Depuis le début de l’offensive militaire russe en Ukraine, la menace nucléaire a pris une place considérable dans le conflit. Agitée à dessein par le président russe, Vladimir Poutine, elle a pris une acuité nouvelle avec l’attaque menée par la Russie contre un bâtiment de la centrale de Zaporijia, l’une des quatre centrales ukrainiennes, dans la nuit du 3 au 4 mars. Les déclarations musclées de ces derniers jours entre Moscou et les Occidentaux atteignent un seuil jamais vu depuis la crise des missiles de Cuba, en 1962. Les ambiguïtés de la doctrine russe en matière de dissuasion et ses larges stocks d’armes nucléaires de plus courtes portées, dites « non stratégiques », entretiennent des incertitudes, même si de nombreux experts relativisent cette menace nucléaire.
« Les Russes se servent du nucléaire pour nous impressionner, nous faire peur, nous diviser », résume Bruno Tertrais, directeur adjoint de la Fondation pour la recherche stratégique (FRS) et spécialiste des questions de dissuasion. « Donc si la question est de savoir s’ils s’apprêtent à employer des armes nucléaires, pour moi, la réponse est non. Je ne vois pas ce qui permettrait d’avancer cette thèse. Il ne faut pas s’inquiéter pour de mauvaises raisons », considère M. Tertrais.

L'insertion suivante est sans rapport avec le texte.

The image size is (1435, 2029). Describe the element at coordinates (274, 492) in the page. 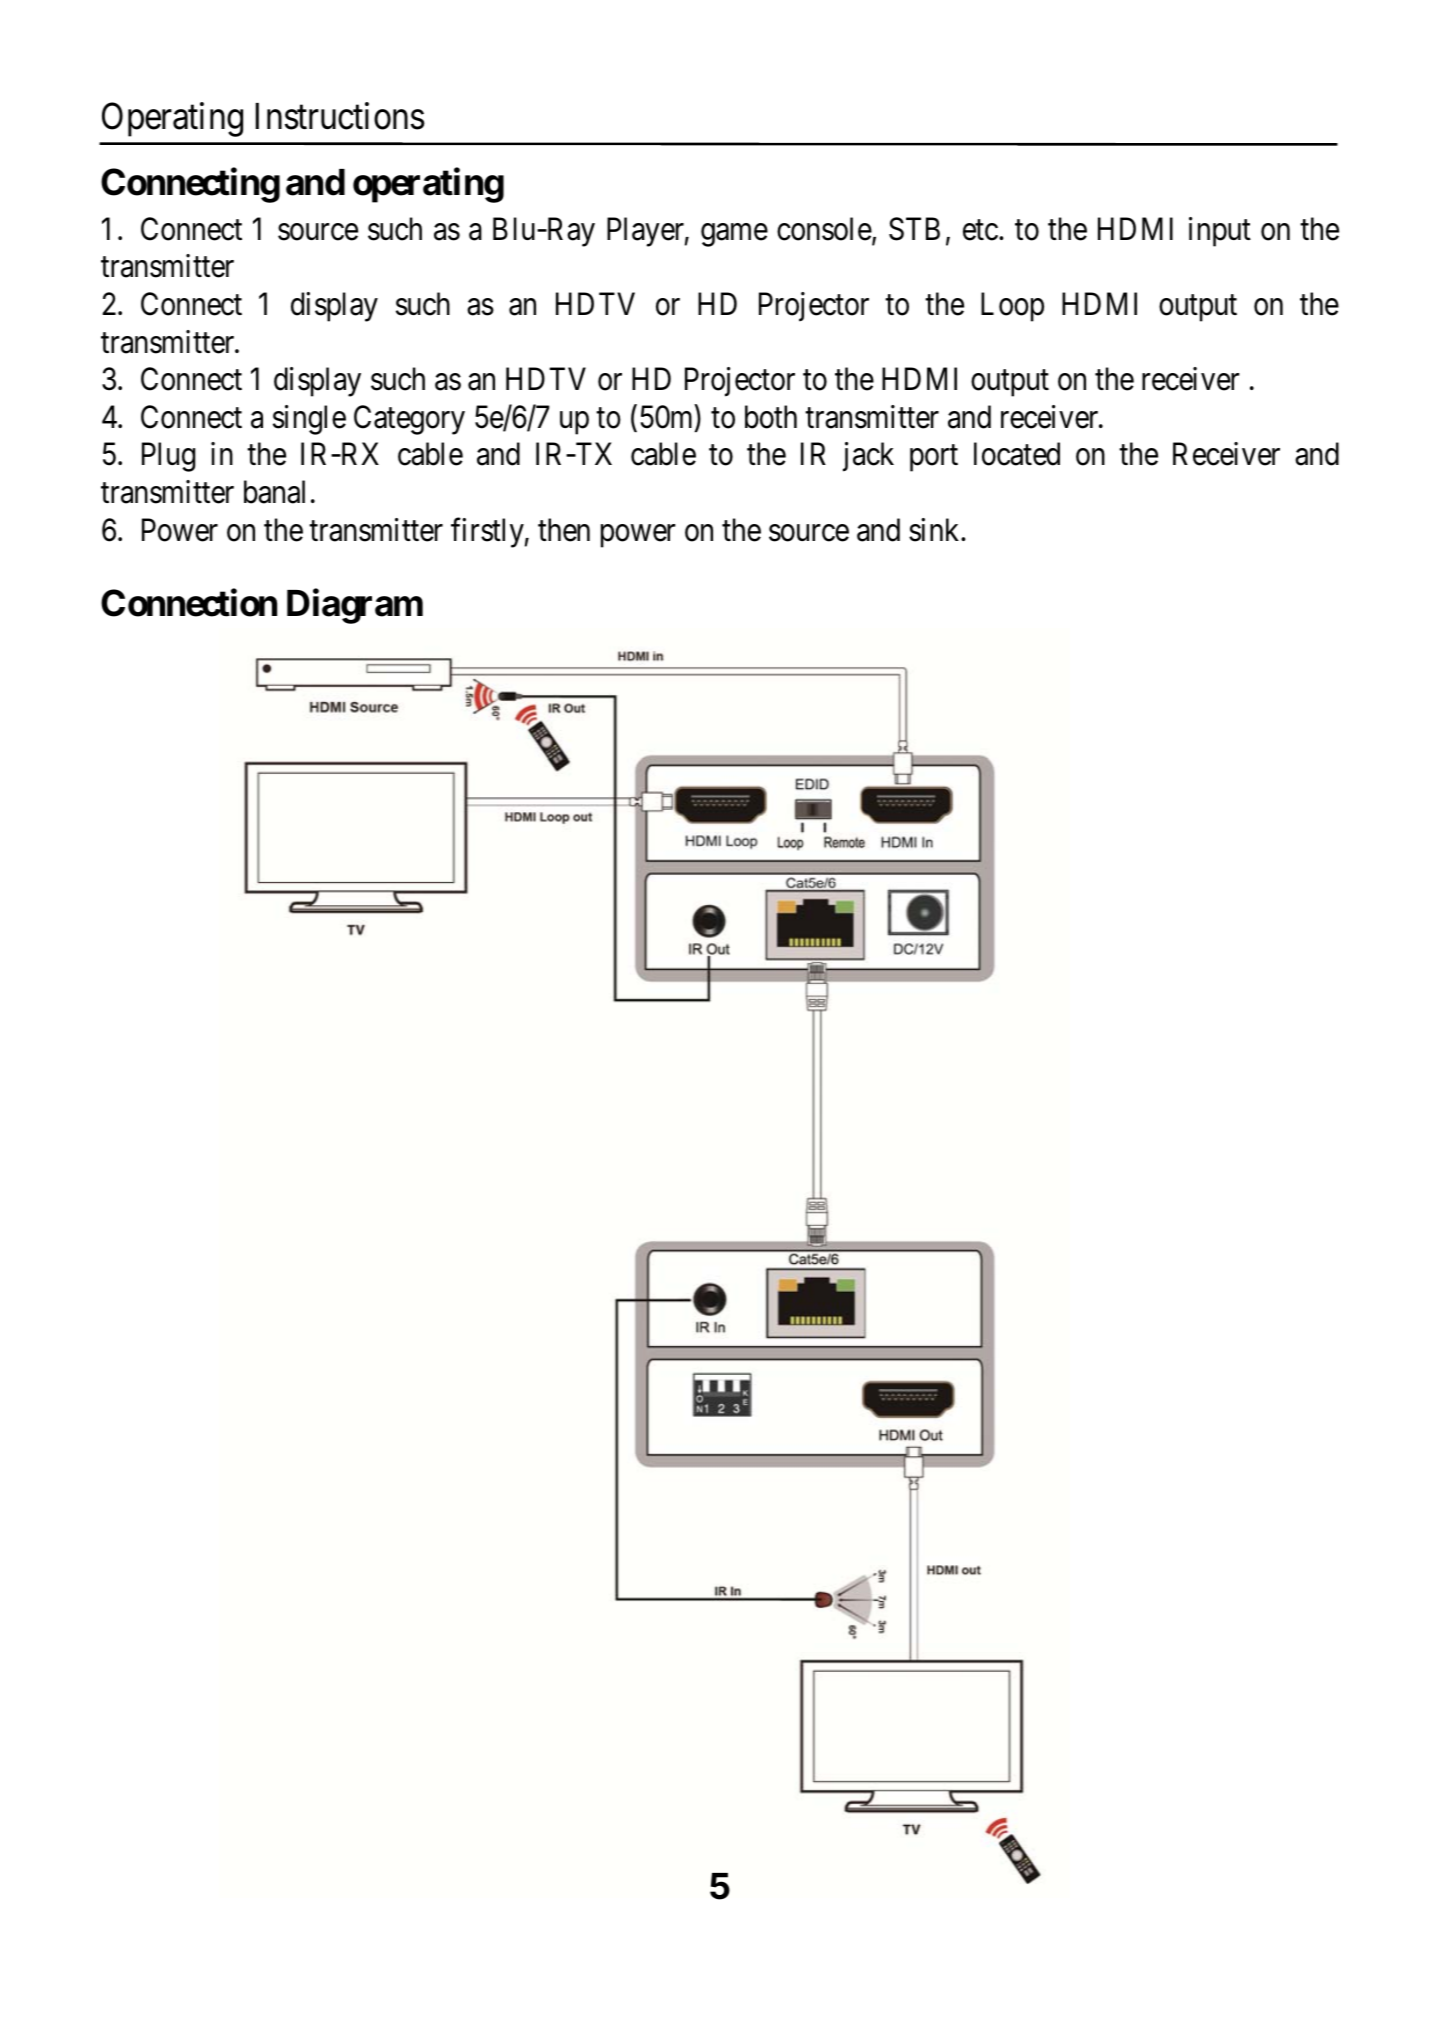

I see `banal` at that location.
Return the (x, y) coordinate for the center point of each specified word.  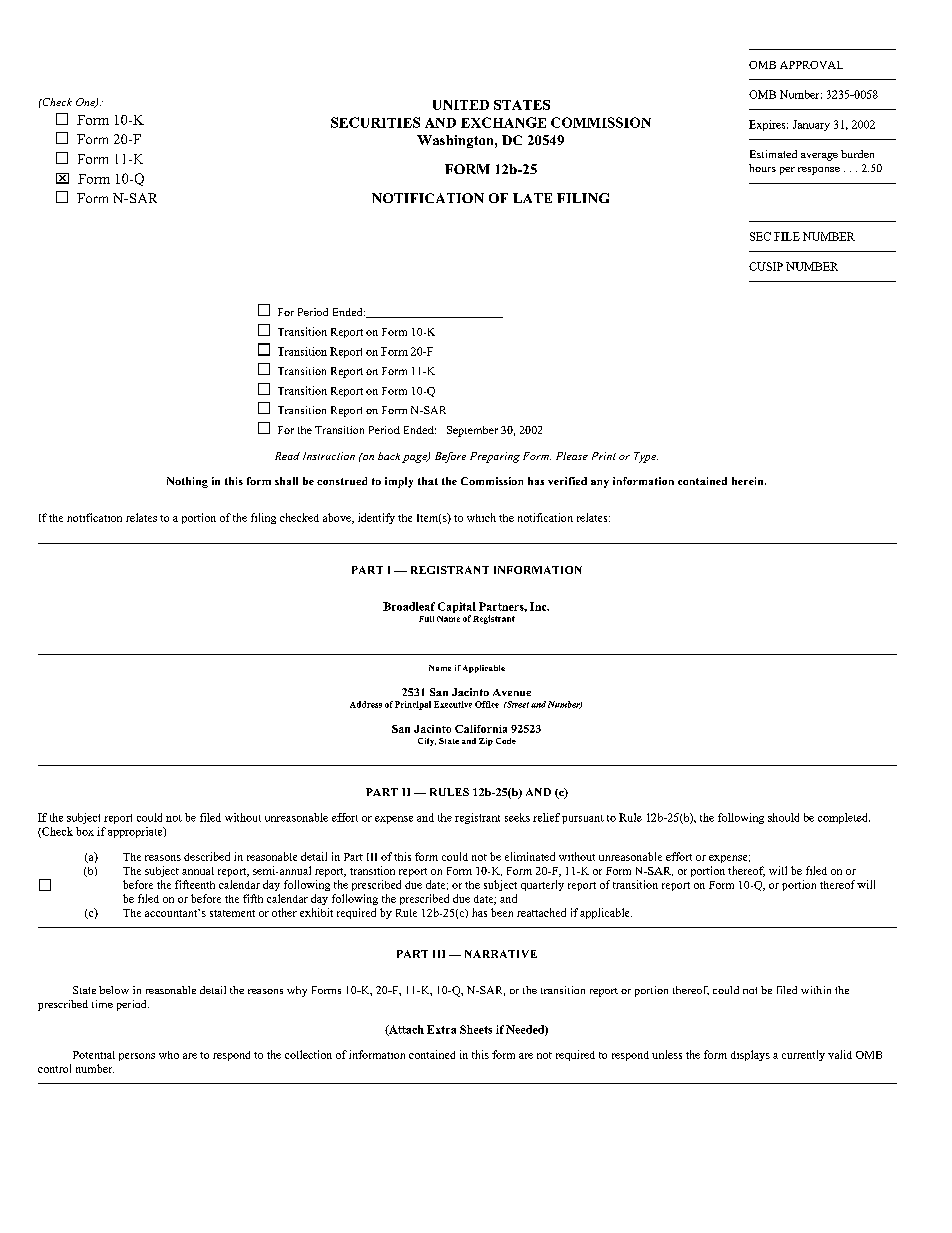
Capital (457, 607)
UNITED (461, 105)
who (169, 1055)
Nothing (187, 482)
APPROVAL (811, 65)
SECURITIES (375, 122)
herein (749, 481)
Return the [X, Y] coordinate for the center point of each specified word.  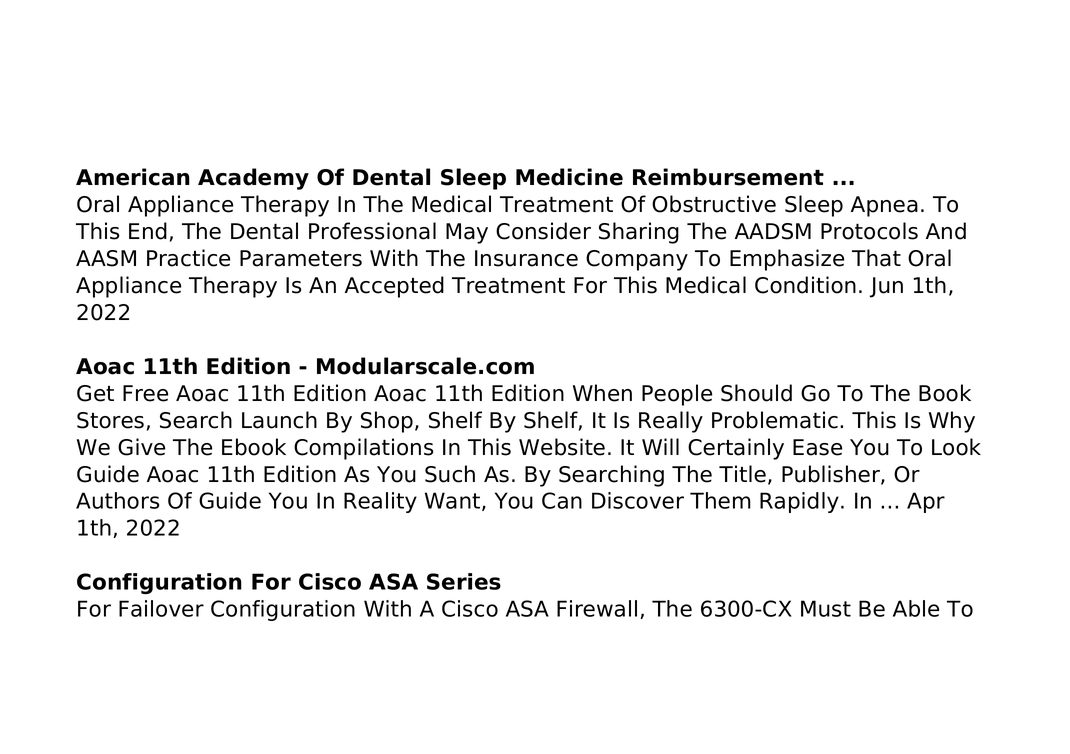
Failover [161, 608]
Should [756, 393]
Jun [886, 287]
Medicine [569, 177]
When [602, 393]
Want [454, 501]
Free [145, 393]
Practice [188, 258]
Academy [253, 179]
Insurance [526, 258]
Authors [117, 500]
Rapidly [799, 502]
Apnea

Parmi ces idées fausses, selon le chercheur, figure notamment la thèse selon laquelle la Russie aurait, ces dernières années, abaissé ses « seuils » d’emploi de l’arme nucléaire, comme en cas de défaite tactique. Une idée ancienne qui a fait particulièrement florès à partir de 2018, lorsque l’administration de l’ancien président américain Donald Trump (2017-2021) a produit une analyse de la doctrine russe aujourd’hui battue en brèche. Cette analyse développait une théorie dite « de l’escalade pour la désescalade », où l’administration Trump estimait que la Russie envisageait la « menace » d’une escalade nucléaire, ou « l’emploi en premier » d’armes nucléaires, comme un moyen de gagner la guerre, ou du moins d’obtenir des conditions de sortie plus favorables – par exemple en dissuadant un belligérant d’entrer dans ce conflit.
« Une forme de sentiment de confiance »
« Les seuils de l’emploi du nucléaire chez les Russes ont très bien été précisés dans leur doctrine publiée en 2010. Depuis vingt ans, la Russie a élevé le seuil nucléaire, insiste encore M. Tertrais. Pour moi, il y a moins de risques que l’armée russe emploie l’arme nucléaire aujourd’hui qu’il y a vingt ans. » Un des principaux arguments plaidant en ce sens, selon le chercheur, est le fait que l’armée russe est en bien meilleur état aujourd’hui. M. Poutine a, en effet, considérablement modernisé les forces russes depuis 2010. « Ses succès en Crimée en 2014, et en Syrie à partir de 2015 pour soutenir le régime de Bachar Al-Assad, ont contribué à une forme de sentiment de confiance », abonde Benjamin Hautecouverture, maître de recherches à la FRS.